### Data provided ###
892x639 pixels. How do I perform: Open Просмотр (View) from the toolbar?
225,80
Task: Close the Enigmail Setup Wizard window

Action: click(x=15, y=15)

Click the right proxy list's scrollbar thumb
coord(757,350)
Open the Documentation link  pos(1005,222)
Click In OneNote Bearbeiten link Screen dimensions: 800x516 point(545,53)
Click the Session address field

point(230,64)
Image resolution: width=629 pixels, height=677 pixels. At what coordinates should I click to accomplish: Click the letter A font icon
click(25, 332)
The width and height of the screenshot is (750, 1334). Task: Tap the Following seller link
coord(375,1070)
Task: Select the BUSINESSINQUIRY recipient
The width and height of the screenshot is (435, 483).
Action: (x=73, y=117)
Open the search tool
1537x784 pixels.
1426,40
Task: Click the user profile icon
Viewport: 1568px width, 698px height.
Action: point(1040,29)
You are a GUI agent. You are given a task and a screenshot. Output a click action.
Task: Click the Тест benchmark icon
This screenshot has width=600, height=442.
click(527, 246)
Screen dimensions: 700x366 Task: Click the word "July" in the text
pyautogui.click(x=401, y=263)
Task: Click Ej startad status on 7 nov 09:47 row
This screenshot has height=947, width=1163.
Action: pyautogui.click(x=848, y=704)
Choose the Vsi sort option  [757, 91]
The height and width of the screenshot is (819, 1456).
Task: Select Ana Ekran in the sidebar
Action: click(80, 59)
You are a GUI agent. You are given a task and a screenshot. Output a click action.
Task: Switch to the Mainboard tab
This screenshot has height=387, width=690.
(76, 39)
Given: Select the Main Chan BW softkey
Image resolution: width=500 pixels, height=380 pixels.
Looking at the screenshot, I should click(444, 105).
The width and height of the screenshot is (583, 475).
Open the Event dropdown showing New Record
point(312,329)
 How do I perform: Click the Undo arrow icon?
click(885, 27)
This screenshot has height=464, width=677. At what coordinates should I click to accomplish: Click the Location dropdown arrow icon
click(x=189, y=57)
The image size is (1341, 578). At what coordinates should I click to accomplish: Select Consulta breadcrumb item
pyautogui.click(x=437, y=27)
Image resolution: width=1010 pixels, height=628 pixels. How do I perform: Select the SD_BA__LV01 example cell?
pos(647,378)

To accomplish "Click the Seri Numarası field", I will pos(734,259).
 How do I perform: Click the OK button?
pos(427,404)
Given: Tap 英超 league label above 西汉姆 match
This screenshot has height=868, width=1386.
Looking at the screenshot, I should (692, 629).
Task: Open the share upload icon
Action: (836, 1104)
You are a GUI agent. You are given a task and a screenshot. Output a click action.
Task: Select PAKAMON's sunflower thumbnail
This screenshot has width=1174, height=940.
###
→ What this task involves
Lay out the entries from the start through the line containing "coord(375,1070)" as a two-column CSV with the columns instruction and answer. Give one row per entry, with each field in quotation marks and any line breaks replaced by spaces.

→ Written response
instruction,answer
"892x639 pixels. How do I perform: Open Просмотр (View) from the toolbar?","225,80"
"Task: Close the Enigmail Setup Wizard window","Action: click(x=15, y=15)"
"Click the right proxy list's scrollbar thumb","coord(757,350)"
"Open the Documentation link","pos(1005,222)"
"Click In OneNote Bearbeiten link Screen dimensions: 800x516","point(545,53)"
"Click the Session address field","point(230,64)"
"Image resolution: width=629 pixels, height=677 pixels. At what coordinates should I click to accomplish: Click the letter A font icon","click(25, 332)"
"The width and height of the screenshot is (750, 1334). Task: Tap the Following seller link","coord(375,1070)"